Sagara

Posted on Jul 23

Personal Picks: Data Product News (July 23, 2025)

#dataengineering #snowflake #dbt #iceberg

※This is an English translation of the following article:
https://dev.classmethod.jp/articles/modern-data-stack-info-summary-20250723/

Hi, this is Sagara.

As a consultant in the Modern Data Stack field, I see a vast amount of information being released every day.

With so much happening, I'd like to use this article to summarize the Modern Data Stack-related news that has caught my eye over the past couple of weeks.

*Disclaimer: This is not an exhaustive list of all product updates. It only includes information that I found interesting based on my personal judgment and bias.

General Modern Data Stack

"Data Engineering Study #30 - Celebrating 30 Sessions! A Look Back and Forward at Data Engineering Tech and Careers with Past Speakers" was held.

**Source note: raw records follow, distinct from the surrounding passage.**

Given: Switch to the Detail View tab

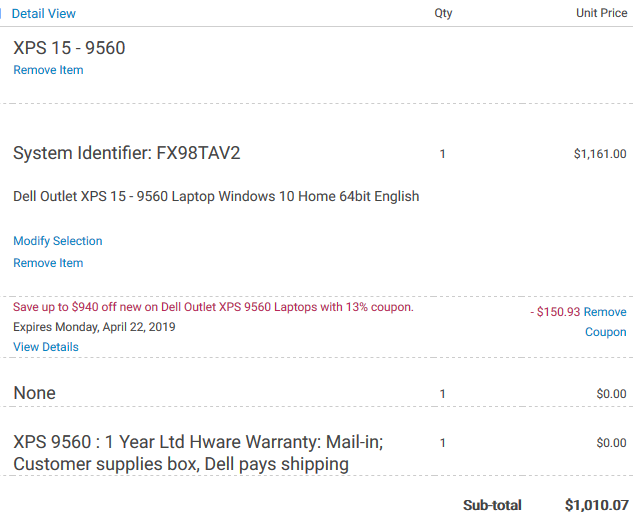Looking at the screenshot, I should (44, 13).
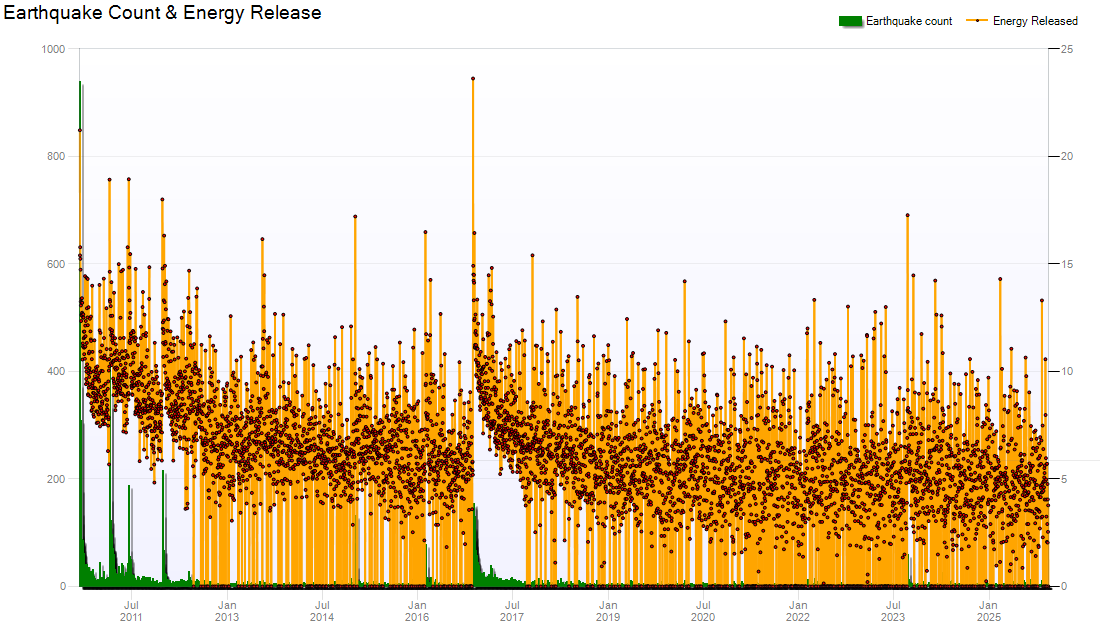
Task: Select the highest energy data point near 2017
Action: pos(473,78)
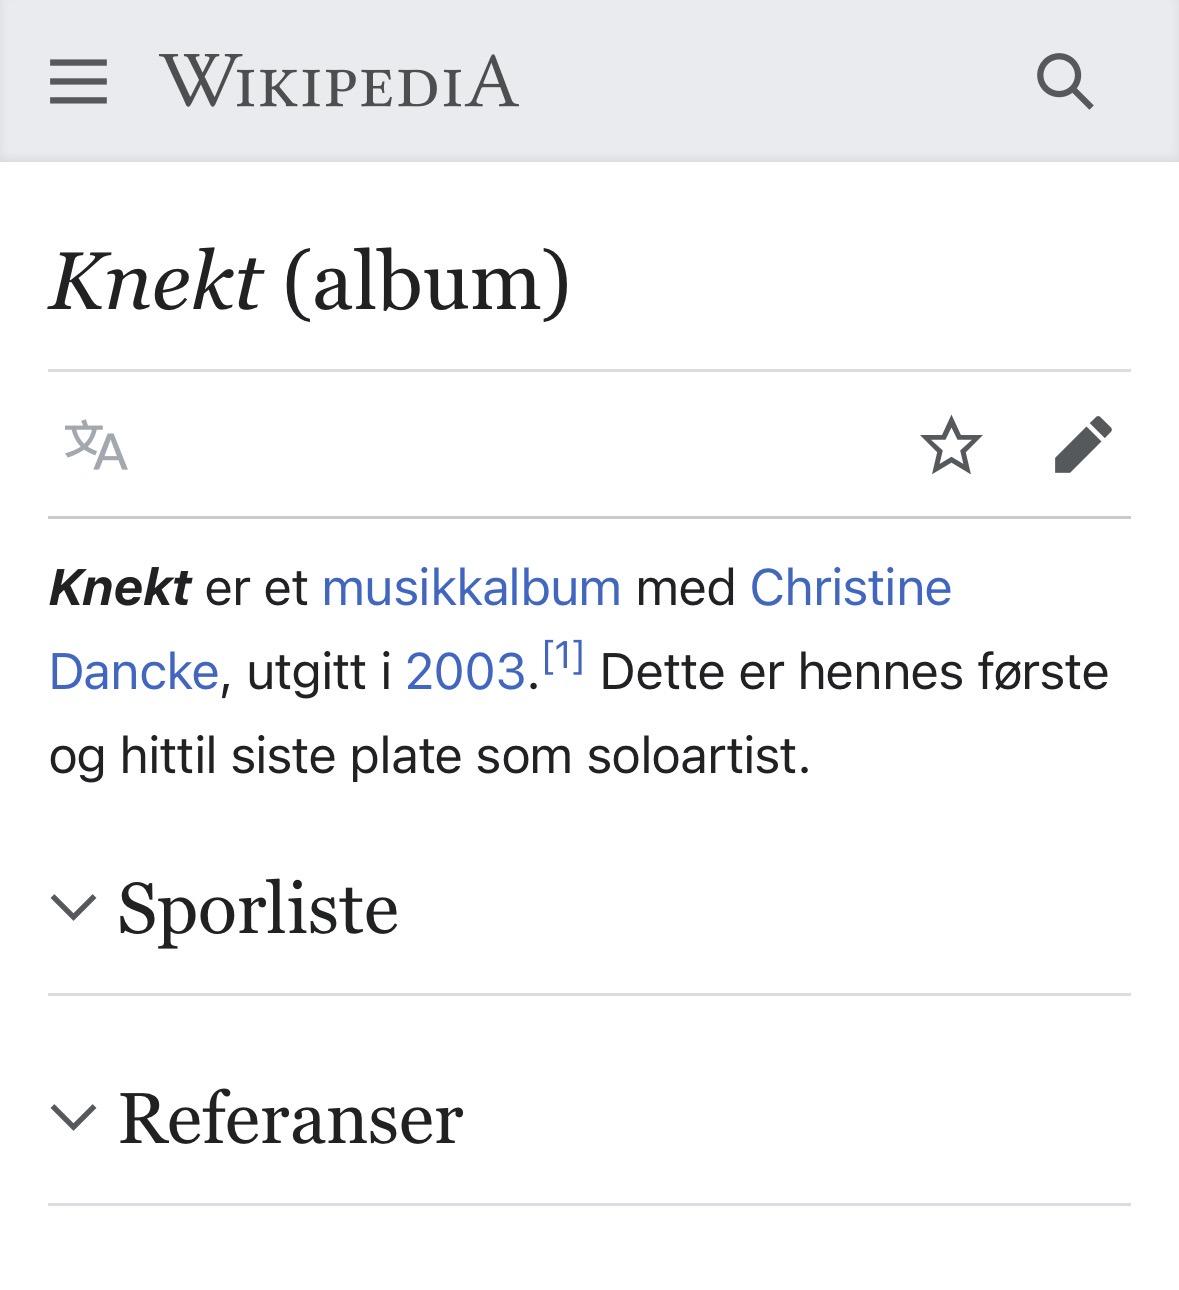Go to the Wikipedia home logo
Viewport: 1179px width, 1290px height.
pos(339,81)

Data Engineering Study #30 has taken place. To mark this 30th milestone, we welcomed back 10 past speakers for a 5-minute lightning talk session where they discussed the "aftermath" of the technical initiatives and their own careers they had previously talked about.

https://forkwell.connpass.com/event/357942/

For more details on Data Engineering Study #30, the following event report is very helpful. Please check it out as well.

https://zenn.dev/shinyaa31/articles/aaadbefa457197

Also, Yuzutaso, who has been the advisor for Data Engineering Study, has stepped down after this #30 event, and a new advisor team of the following three members has been formed. I, Sagara, have also become a member of this new advisor team!

As someone who has learned a lot about the technology and careers in the data engineering world by watching Data Engineering Study, I will do my best to make it even more exciting than before!

The next event, #31, will feature lightning talks and a public planning meeting by the three members of the advisor team. Please join us!

https://forkwell.connpass.com/event/363198/

Summer Data Engineering Roadmap

MotherDuck's blog has published an article outlining a roadmap for how to learn data engineering.

It's broken down into three levels—Foundation, Core, and Advanced—making it an easy-to-understand guide on where to start.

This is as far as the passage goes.